**PROBLEM DESCRIPTION**
Every line of the entries below from the one containing "262 Videos (910, 1626)" to the one containing "Like (180, 651)", both ends included, must be written out exactly. No other line belongs in the answer.

**RECORDS TO USE**
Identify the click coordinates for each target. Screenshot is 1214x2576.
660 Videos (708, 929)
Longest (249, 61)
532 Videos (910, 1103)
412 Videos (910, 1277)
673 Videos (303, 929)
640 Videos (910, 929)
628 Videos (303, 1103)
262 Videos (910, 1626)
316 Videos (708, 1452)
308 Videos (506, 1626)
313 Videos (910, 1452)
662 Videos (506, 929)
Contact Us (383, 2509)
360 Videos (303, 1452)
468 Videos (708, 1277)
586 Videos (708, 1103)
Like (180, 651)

---

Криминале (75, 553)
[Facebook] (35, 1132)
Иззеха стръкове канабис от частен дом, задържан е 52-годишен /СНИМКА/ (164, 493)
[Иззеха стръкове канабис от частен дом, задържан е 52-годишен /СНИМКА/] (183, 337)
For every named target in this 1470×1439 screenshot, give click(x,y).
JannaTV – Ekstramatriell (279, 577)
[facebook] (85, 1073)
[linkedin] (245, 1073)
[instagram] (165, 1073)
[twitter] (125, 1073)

**SOLUTION TO THE EXERCISE**
262 Videos (910, 1626)
316 Videos (708, 1452)
308 Videos (506, 1626)
313 Videos (910, 1452)
662 Videos (506, 929)
Contact Us (383, 2509)
360 Videos (303, 1452)
468 Videos (708, 1277)
586 Videos (708, 1103)
Like (180, 651)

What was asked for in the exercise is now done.